Neonatal and postneonatal pulmonary hypertension

Abstract

During transition at birth with ventilation of the lungs, pulmonary vascular resistance (PVR) decreases from high fetal values, leading to an 8 to 10-fold increase in pulmonary blood flow (Qp). In some infants, this transition does not occur, resulting in pulmonary hypertension (PH). In infants, PH can present as: (a) primary PH in term neonates (idiopathic), (b) PH secondary to lung disease or hypoplasia in term infants, (c) acute PH in preterm infants with respiratory distress syndrome (RDS), (d) chronic PH with bronchopulmonary dysplasia (BPD) in preterm infants and (e) post-neonatal PH. A hemodynamically significant patent ductus arteriosus (PDA) can exacerbate PH in preterm infants due to increased Qp. Pulmonary vein stenosis (PVS) can complicate BPD with PH. Diagnosis of PH is based on clinical features, echocardiography and, in some intractable cases, cardiac catheterization. Therapy of PH includes oxygen, invasive or non-invasive ventilation, correction of acidosis, surfactant and selective and non-selective pulmonary vasodilators such as inhaled nitric oxide and sildenafil, respectively.

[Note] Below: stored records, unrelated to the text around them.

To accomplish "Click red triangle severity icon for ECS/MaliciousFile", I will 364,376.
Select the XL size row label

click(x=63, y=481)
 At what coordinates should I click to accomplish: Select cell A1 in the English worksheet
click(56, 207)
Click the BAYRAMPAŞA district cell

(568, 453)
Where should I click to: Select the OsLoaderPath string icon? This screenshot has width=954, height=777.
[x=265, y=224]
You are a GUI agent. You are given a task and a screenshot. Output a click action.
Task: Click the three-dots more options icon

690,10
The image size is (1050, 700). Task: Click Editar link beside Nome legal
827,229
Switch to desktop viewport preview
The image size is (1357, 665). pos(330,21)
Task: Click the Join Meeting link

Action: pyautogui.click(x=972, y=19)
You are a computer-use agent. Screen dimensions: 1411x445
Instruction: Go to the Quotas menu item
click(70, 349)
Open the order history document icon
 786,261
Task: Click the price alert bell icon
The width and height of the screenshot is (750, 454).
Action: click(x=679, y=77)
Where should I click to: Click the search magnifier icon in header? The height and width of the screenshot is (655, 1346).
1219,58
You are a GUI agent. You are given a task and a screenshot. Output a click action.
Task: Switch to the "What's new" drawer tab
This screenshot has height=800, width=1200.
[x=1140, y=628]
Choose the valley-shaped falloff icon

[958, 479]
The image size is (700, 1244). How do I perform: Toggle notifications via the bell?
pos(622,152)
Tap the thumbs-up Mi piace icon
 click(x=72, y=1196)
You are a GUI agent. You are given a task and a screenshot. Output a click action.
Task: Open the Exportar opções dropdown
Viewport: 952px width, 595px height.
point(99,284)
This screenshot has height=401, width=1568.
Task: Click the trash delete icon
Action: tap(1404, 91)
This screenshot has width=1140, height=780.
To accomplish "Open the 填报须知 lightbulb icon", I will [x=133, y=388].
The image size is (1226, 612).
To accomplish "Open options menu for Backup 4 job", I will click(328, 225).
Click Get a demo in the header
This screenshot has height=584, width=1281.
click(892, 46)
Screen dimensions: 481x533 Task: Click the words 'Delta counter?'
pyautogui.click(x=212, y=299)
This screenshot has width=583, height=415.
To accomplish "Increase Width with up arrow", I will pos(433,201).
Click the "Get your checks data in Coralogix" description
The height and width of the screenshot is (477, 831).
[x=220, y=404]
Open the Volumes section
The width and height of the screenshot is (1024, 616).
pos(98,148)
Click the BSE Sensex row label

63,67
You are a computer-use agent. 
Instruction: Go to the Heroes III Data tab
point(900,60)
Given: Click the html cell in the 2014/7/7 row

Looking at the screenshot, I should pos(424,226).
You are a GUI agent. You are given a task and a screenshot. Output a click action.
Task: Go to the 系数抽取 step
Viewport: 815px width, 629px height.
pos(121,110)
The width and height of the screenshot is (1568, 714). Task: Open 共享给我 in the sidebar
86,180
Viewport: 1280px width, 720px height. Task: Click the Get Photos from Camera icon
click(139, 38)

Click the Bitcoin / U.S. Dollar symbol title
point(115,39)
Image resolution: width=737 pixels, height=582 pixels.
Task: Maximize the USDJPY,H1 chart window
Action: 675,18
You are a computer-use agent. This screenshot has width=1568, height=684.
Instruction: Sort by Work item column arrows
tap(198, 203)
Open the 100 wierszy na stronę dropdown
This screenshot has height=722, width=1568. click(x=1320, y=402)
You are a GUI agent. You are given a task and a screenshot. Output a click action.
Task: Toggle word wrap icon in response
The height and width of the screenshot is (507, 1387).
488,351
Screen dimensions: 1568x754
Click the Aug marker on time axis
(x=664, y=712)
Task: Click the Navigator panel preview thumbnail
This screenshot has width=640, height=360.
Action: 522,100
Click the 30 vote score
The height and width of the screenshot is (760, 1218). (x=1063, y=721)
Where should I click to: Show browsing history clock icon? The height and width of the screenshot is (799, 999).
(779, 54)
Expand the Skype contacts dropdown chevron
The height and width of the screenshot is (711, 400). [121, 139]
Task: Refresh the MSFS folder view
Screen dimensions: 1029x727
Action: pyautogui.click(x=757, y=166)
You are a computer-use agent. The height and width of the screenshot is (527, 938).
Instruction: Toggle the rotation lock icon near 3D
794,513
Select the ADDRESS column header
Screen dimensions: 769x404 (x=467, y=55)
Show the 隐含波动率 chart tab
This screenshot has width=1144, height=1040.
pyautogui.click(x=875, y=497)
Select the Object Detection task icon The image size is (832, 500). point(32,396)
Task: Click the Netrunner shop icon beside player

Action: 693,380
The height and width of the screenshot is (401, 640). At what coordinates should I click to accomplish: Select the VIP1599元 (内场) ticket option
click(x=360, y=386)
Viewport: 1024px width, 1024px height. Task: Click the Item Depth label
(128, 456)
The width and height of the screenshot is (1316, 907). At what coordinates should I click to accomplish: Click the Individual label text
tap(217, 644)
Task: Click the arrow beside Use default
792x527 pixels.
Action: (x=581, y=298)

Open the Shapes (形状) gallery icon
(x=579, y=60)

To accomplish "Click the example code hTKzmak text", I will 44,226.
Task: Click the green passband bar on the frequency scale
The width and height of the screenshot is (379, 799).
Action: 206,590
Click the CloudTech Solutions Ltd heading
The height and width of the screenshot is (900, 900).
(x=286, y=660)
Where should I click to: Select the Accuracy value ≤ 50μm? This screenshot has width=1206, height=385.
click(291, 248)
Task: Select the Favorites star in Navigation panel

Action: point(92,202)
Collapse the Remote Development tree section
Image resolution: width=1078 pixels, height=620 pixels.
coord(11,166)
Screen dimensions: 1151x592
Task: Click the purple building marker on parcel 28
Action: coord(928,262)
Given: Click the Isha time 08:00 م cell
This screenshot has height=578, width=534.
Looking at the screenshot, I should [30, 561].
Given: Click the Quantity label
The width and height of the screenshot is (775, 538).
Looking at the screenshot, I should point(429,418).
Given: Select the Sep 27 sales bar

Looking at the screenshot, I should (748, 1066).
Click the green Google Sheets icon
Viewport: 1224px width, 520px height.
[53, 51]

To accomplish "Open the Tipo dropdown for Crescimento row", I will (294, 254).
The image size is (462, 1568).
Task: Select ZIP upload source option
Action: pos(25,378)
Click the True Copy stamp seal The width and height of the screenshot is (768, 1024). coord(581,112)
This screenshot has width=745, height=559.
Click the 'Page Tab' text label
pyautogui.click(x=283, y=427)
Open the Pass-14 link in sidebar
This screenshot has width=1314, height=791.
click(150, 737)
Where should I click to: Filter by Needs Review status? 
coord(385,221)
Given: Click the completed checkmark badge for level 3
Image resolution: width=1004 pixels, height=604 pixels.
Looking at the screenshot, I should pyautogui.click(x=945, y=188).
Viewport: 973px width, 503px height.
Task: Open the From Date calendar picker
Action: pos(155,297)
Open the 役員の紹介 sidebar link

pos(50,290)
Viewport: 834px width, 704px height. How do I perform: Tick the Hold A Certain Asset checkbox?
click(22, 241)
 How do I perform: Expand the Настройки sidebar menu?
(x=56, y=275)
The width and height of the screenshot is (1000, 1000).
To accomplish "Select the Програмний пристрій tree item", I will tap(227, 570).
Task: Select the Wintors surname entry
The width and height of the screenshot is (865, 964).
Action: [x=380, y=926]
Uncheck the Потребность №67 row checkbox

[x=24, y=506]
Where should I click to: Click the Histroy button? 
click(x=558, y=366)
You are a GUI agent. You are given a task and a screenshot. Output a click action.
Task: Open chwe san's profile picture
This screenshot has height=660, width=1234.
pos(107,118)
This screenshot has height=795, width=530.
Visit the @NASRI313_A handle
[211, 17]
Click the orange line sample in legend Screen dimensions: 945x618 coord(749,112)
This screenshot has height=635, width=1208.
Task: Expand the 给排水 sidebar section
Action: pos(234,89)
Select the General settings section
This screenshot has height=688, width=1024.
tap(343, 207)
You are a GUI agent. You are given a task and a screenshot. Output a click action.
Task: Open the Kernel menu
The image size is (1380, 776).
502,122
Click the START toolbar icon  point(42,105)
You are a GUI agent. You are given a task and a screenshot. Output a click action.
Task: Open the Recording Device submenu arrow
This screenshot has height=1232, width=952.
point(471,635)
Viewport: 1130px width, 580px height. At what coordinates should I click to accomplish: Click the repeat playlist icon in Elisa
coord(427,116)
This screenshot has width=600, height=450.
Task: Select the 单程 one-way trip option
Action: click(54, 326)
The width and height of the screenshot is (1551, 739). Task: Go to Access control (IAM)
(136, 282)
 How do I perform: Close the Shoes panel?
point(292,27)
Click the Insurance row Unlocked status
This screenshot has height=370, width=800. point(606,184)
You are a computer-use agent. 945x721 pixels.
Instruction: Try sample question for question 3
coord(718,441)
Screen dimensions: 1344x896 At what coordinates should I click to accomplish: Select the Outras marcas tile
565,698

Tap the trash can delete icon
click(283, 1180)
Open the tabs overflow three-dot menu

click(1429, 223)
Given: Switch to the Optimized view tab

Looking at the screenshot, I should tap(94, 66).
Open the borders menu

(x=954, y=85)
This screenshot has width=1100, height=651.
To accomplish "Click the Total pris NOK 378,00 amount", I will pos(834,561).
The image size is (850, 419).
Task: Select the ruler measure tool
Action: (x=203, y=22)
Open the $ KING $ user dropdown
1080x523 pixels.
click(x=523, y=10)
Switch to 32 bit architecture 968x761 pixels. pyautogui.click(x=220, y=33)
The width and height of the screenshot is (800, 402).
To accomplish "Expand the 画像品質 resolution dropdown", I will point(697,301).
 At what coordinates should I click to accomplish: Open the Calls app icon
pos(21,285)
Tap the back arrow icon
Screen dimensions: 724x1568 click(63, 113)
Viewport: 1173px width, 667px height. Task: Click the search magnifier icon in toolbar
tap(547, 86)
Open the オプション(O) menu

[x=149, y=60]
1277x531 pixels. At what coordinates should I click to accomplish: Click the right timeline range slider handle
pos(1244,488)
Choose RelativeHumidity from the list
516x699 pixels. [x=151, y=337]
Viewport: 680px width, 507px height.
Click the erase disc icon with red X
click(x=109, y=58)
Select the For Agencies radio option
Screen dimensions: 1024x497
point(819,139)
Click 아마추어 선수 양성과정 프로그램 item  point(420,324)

Early closure of a hemodynamically significant PDA has the potential to limit pulmonary vascular remodeling associated with BPD and PH. The role of thiamine in pathogenesis of PH is also discussed with the recent increase in thiamine-responsive acute pulmonary hypertension in early infancy. Recognition and prompt therapy of PH can prevent right ventricular dysfunction, uncoupling and failure.